Au cœur de la tempête, l’arbitre international congolais Jean-Jacques Ndala, dont chaque coup de sifflet a été disséqué comme s’il s’agissait d’un ralenti à charge.
Face à cette avalanche d’analyses à géométrie variable, l’Union nationale des Supporters Congolais (USC) a décidé de sortir du silence et de rappeler une vérité simple : arbitrer une finale, ce n’est pas plaire à tout le monde, c’est faire respecter les règles.
Dans un message officiel daté du 20 janvier 2026 signé par Marly Ntundulu, président de la structure, l’USC a salué une prestation marquée par le sang-froid, la constance et la rigueur réglementaire de l’arbitre central. Un hommage appuyé qui rejoint le soutien déjà exprimé par la FECOFA, comme pour rappeler que l’arbitrage n’est pas un concours de popularité sur les réseaux sociaux.

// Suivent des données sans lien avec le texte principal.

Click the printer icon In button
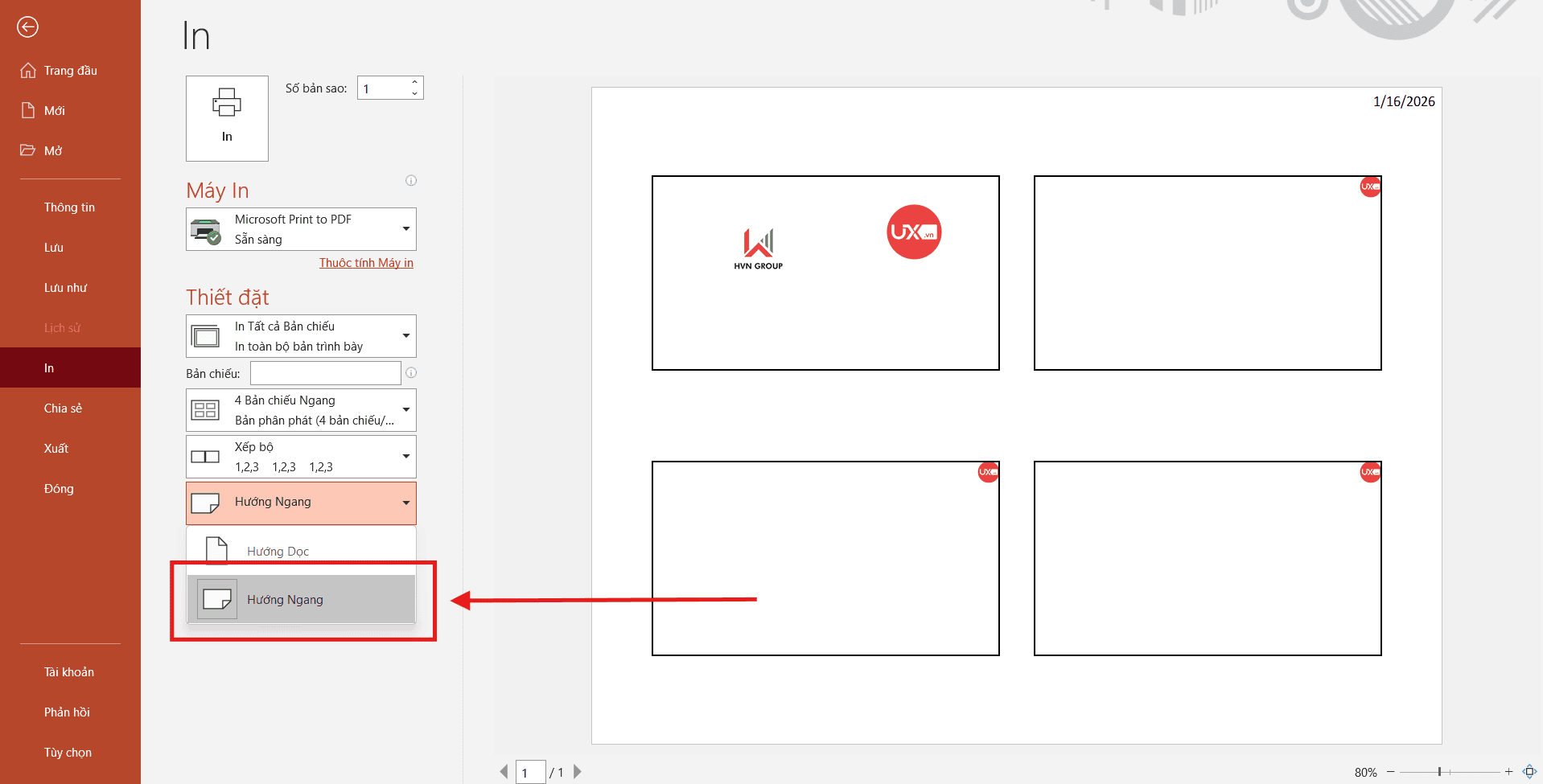pos(227,118)
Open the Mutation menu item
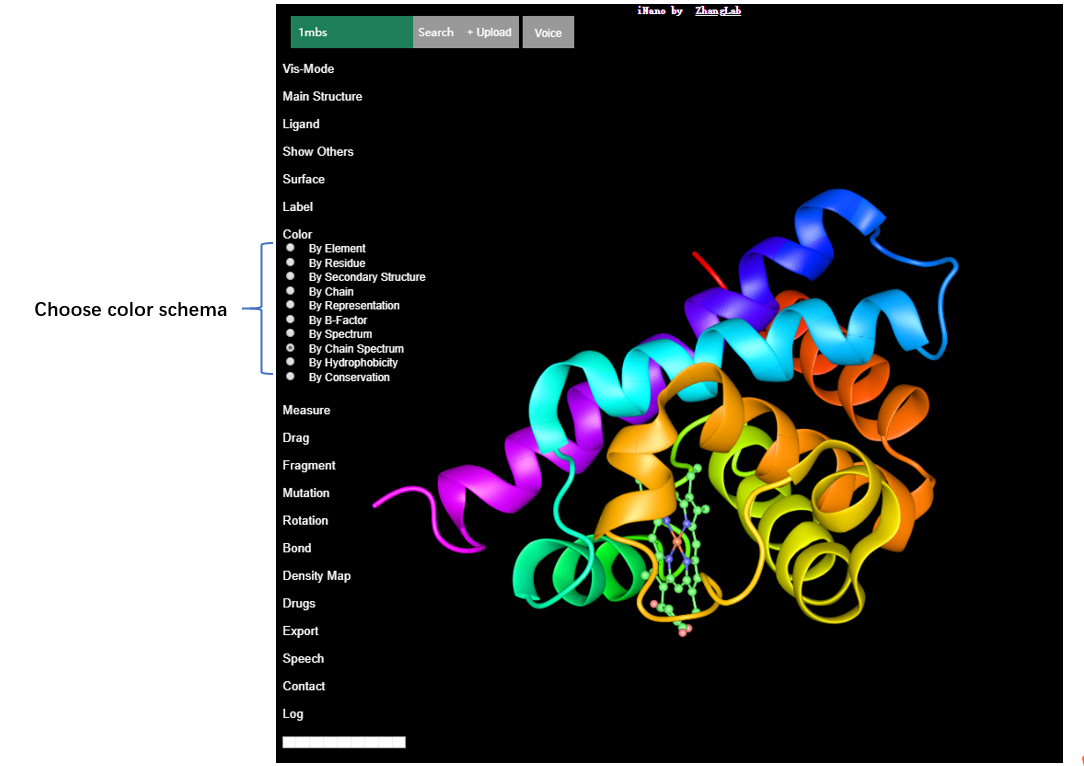 click(306, 493)
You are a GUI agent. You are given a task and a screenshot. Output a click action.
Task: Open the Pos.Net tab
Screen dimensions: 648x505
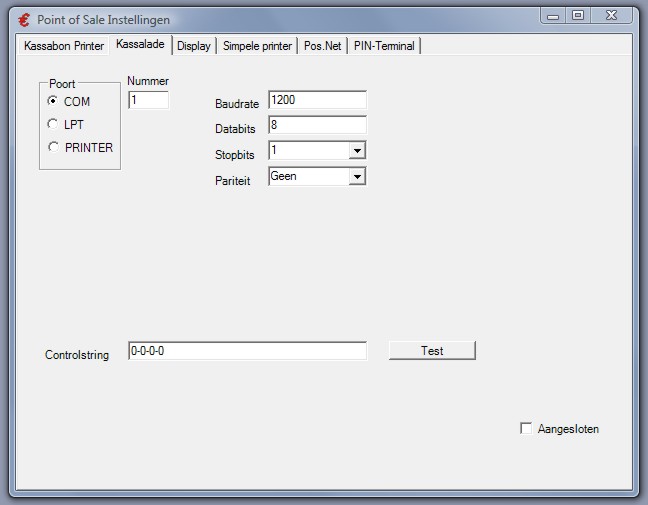(322, 46)
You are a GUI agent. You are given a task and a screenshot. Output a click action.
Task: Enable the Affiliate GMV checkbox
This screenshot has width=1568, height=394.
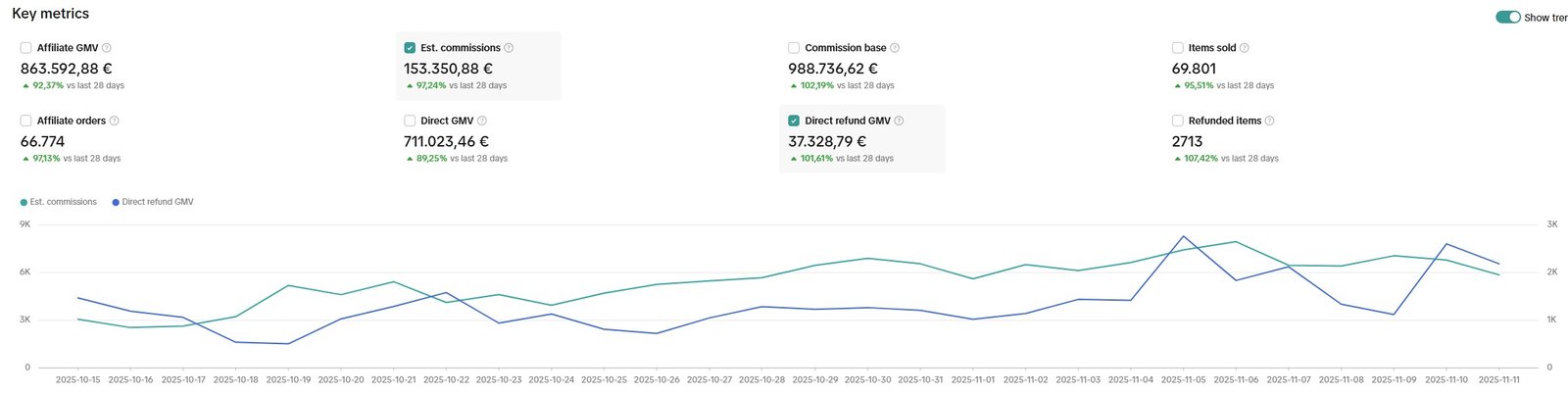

Pendant que certains refaisaient le match depuis leur canapé, Ndala, lui, appliquait les lois du jeu, sans filtre, sans favoritisme, et surtout sans trembler. Un crime de lèse-émotion pour les supporters déçus, sans doute, mais un gage de professionnalisme pour le football africain.
Fier de son compatriote, l’USC va plus loin en annonçant son intention de décerner à Jean-Jacques Ndala un diplôme de mérite à titre d’honneur, histoire de rappeler que l’excellence mérite aussi des applaudissements, même quand elle dérange.
Dans un football où l’on pardonne tout sauf l’impartialité, l’arbitre congolais aura au moins gagné une chose : le respect de ceux qui savent que sans arbitre juste, il n’y a ni jeu, ni victoire crédible. Et comme le dit l’USC, bon retour au pays des ancêtres… là où le sifflet a encore valeur de loi.